封隐嘴边的笑意深了些许,“看来王妃心中已然有计了。”
“那是自然,”付清欢自信仰首,“作为交换,你是不是应该也告诉我一些事情?”
“你想知道什么?”
“承奚郡,毓秀山庄。”既然封隐不让她查,那她索性就当面问个清楚。
“你是觉得那个地方和你的身世有关?”
“我是你从承奚郡带回来的,我这人不相信巧合。”付清欢定定地看着她。
封隐看着她晶亮的眸子,忽然就抬起手,轻轻抚上她带着笑意的脸颊。
“你猜的不错。”
“那里面住的女人认得我?”
“自然。”
“是我娘亲?”尽管知道这个可能性微乎其微,付清欢还是问了一句。
封隐轻笑着摇头。
“那你可否带我去见她?”
“事成之后,我自然会带你去见她,血蛊之事,还需要她的帮忙。”
“她就是那个预言我十五岁会醒来的人?!”付清欢有些激动。
封隐又点头。
付清欢深深地吸了一口气,“你只能说到这份上了吧?”
“别的事情你以后会慢慢明白的。”
“我懂了,”付清欢朝后一退,封隐的手随即悬在了空中,“让玄武去保护端木莲吧,我这几日闭门不出,不会出岔子。”
封隐收回手,脸上的笑容也慢慢隐去。
“你这几日多给红玉些好眼色看吧,她如今为了你可是费了不少心思。”付清欢说完一顿,坐回桌边重拾碗筷,“也不用太好,免得让人觉得别有用心。”

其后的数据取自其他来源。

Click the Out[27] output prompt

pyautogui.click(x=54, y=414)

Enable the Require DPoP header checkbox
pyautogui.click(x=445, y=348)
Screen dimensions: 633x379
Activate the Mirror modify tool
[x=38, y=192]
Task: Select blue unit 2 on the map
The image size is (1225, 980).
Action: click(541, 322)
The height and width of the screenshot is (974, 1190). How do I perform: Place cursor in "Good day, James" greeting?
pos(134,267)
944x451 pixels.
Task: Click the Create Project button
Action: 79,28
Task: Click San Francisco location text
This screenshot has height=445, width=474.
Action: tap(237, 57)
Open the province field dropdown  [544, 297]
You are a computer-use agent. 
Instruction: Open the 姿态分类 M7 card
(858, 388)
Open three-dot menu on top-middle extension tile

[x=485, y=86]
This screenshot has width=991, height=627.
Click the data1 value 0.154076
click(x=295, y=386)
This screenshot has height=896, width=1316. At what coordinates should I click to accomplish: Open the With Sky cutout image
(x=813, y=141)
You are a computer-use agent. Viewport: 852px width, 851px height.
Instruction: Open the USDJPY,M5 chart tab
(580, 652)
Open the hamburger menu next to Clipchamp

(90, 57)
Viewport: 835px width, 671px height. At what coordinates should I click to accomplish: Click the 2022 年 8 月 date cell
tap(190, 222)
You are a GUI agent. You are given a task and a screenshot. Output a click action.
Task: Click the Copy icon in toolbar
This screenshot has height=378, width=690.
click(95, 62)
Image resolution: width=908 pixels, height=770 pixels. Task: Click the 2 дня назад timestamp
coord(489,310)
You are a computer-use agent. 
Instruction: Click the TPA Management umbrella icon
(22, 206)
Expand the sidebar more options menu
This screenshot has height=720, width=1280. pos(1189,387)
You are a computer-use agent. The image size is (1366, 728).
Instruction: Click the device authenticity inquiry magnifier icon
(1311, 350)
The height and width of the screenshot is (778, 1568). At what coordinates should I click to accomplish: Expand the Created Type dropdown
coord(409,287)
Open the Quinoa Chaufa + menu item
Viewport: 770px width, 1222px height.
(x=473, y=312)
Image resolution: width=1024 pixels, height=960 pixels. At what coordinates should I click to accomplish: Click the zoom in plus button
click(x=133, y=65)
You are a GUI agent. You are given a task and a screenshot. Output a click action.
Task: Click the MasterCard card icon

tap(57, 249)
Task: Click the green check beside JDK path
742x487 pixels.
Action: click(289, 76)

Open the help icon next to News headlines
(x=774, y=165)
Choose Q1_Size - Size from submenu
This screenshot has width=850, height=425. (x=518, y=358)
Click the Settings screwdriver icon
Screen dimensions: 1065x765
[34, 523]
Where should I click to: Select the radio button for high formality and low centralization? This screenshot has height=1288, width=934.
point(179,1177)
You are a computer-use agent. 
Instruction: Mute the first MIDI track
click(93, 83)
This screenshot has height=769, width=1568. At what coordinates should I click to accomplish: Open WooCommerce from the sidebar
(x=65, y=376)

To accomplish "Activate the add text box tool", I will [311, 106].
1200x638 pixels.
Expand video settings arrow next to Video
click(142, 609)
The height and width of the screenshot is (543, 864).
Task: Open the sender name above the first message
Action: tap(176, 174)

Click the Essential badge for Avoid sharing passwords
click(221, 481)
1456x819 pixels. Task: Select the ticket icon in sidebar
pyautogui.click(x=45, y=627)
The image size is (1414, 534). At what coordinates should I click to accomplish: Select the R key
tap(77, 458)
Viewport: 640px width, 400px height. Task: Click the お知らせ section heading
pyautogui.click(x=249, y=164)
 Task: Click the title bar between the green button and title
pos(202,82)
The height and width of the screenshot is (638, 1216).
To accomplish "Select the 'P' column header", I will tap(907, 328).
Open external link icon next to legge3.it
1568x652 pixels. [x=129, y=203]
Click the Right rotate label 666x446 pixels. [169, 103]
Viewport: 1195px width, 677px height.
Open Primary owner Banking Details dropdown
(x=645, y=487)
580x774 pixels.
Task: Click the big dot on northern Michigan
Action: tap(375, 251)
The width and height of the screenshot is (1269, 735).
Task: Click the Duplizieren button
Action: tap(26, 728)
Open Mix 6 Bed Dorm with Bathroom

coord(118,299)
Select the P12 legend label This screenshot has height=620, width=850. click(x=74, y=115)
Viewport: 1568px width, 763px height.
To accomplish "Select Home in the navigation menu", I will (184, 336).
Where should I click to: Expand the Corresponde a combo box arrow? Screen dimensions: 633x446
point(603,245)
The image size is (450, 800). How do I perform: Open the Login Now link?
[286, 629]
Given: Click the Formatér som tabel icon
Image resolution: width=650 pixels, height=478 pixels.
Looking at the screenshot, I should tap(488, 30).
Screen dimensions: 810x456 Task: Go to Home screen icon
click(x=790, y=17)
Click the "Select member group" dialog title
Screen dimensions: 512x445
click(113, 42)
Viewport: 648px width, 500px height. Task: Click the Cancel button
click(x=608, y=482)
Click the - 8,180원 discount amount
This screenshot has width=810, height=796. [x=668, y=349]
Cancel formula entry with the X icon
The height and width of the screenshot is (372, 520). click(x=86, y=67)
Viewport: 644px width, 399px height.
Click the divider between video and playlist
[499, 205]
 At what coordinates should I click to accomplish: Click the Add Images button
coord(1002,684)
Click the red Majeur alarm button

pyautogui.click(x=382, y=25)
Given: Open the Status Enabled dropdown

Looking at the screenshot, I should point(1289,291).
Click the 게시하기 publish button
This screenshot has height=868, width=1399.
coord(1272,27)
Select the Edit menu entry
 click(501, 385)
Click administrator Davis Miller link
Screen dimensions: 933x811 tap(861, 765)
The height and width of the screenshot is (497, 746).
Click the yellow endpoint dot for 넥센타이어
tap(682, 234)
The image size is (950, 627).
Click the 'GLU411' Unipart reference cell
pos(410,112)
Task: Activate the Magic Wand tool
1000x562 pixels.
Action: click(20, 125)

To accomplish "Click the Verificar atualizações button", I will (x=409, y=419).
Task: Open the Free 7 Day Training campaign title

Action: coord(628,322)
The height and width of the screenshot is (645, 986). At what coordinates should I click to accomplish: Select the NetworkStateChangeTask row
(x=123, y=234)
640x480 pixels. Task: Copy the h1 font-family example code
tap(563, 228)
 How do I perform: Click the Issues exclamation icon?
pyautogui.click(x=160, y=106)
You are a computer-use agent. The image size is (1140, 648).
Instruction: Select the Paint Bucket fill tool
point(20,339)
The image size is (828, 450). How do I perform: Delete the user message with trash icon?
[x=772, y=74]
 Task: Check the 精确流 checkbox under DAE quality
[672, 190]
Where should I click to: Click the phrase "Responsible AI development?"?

“所以这事还要多劳你走动。”封隐面无表情地留下这么一句,转身走了出去。
付清欢看了看一边还没见底的玉碗,不由耸了耸肩,她起初觉得封隐是个冷面冷心的,没想到居然这么喜怒无常。
次日,付清欢用了午饭,便捧着一碟鱼食,靠在河廊的栏杆上喂鱼,一边朝着玄圃的方向张望。
那晚她摸进园子里,封隐那样子看起来并不是单纯在沐浴,那个温泉多半是辅助练功所用。
要是她也能泡在那池子里修内功,说不定会事半功倍。
“王妃,碧珠来了。”明月凑近了道。
付清欢佯装没听到,收回视线,兀自朝池子里丢鱼食,直到碧珠走近了叫她。
“碧珠见过王妃,”碧珠巧笑倩兮地行了个礼,“碧珠见今日天好,想着来喂喂池子里的鱼,没想到这么巧,能遇上王妃。”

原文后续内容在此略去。